Die Hamburger Baumarktkette ist zahlungsunfähig. Die Banken sollen zu weiteren Finanzspritzen für Praktiker nicht mehr bereit sein. In Hamburg sind 1500 Jobs bedroht.

Hamburg. Im deutschen Einzelhandel bahnt sich eine weitere, spektakuläre Pleite an. Nach der Drogeriemarktkette Schlecker im vergangenen Jahr steht nun die Hamburger Baumarktkette Praktiker unmittelbar vor der Insolvenz. Das Unternehmen erklärte am Mittwochabend in einer Pflichtmitteilung, der Vorstand habe die positive Fortführungsprognose für die Praktiker AG und einzelne Gesellschaften der Gruppe verneint.

Neben dem Insolvenzgrund der Überschuldung sei auch die Zahlungsunfähigkeit gegeben. Der Vorstand werde prüfen, bei welchen Gesellschaften der Unternehmensgruppe Insolvenzanträge zu stellen seien, und werde so bald wie möglich die Ergebnisse dieser Prüfung veröffentlichen, heißt es in der Mitteilung weiter.

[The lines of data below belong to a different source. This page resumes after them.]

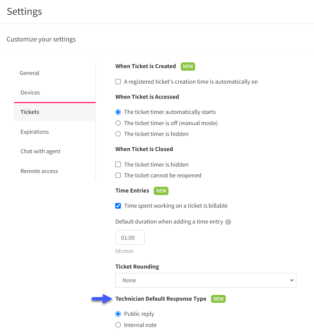314x336 pixels.
Task: Uncheck time spent working is billable
Action: click(118, 205)
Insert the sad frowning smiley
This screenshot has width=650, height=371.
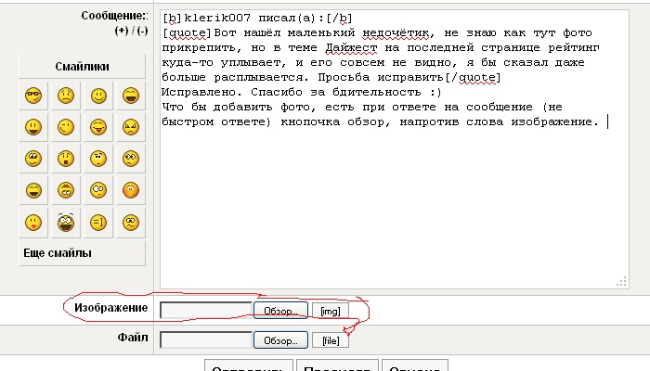[66, 95]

Praktiker beschäftigt insgesamt 20.000 Mitarbeiter, davon rund 1500 in Hamburg.

Ob für alle Tochtergesellschaften und damit auch für das traditionsreiche Hamburger Unternehmen Max Bahr ein Insolvenzantrag gestellt wird, blieb zunächst offen. Nach Abendblatt-Informationen könnte Max Bahr wegen der vergleichsweise guten Lage bei der Tochter von diesem Schritt möglicherweise auch verschont bleiben.

Bis in den späten Mittwochabend hinein hatte der Aufsichtsrat auf einer Krisensitzung versucht, eine Lösung für die aktuellen Finanzprobleme des Unternehmens zu finden – ohne Erfolg. Der Konzern hätte nach eigenen Angaben frisches Geld gebraucht, nachdem der fest eingeplante Verkauf von drei luxemburgischen Baumärkten nach einem Rückzieher des Käufers gescheitert war.

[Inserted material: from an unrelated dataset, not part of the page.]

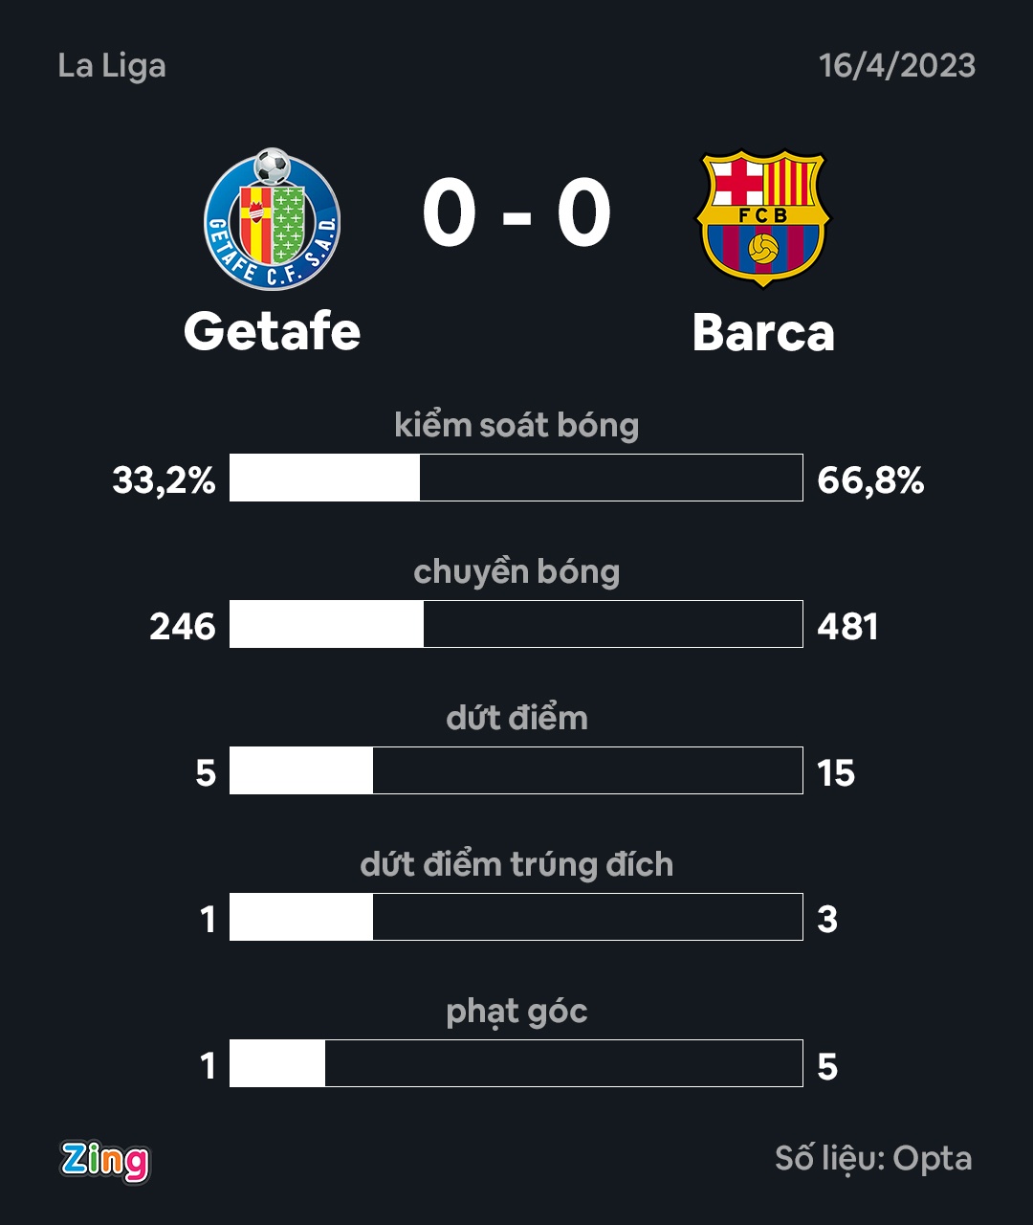
Task: Click the Getafe team name
Action: [273, 331]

Banken verweigern Finanzspritzen

Die Banken hatten Finanzkreisen zufolge schon am Dienstag signalisiert, dass sie zu weiteren Finanzspritzen für Praktiker nicht mehr bereit seien. „Es hat keinen Sinn mehr, weitere Löcher zu stopfen“, hatte ein involvierter Banker gesagt. Der österreichische Großaktionär Alain de Krassny wäre bereit gewesen, noch einmal Geld nachzuschießen. Praktiker hätte kurzfristig 30 bis 35 Millionen Euro zum Überleben gebraucht. Der lange Winter und das verregnete Frühjahr hatten Praktiker unter anderem im wichtigen Gartengeschäft zugesetzt und die Finanzreserven stärker als zu dieser Jahreszeit gewöhnlich aufgezehrt.

Das durchkreuzte das Sanierungskonzept für die 430 Baumärkte. Deshalb kehrte Praktiker anders als geplant zu Rabattaktionen („20 Prozent auf alles“) zurück, die den Konzern schon vorher in Schieflage gebracht hatten. Der Konzern setzte 2012 rund drei Milliarden Euro um.

Einer der Warenkreditversicherer hatte die Lage noch verschärft, als er Anfang der Woche seine Deckung zurückgezogen hatte, wie zwei Brancheninsider sagten. Über Kreditversicherer finanzieren Handelsunternehmen den Warenbestand vor, bis Geld in die Kasse kommt. Ohne diese Garantien droht der Warenstrom von den Lieferanten schnell zu versiegen.

Nach Informationen des Abendblatts haben insbesondere die Praktiker-Märkte schon seit Längerem mit Lücken in den Regalen zu kämpfen, weil einzelne Lieferanten das Unternehmen aufgrund verfehlter Zahlungsziele erst verspätet oder gar nicht mehr belieferten. „Die Warenversorgung in einzelnen Sortimentsbereichen war und ist angespannt“, sagte ein Sprecher.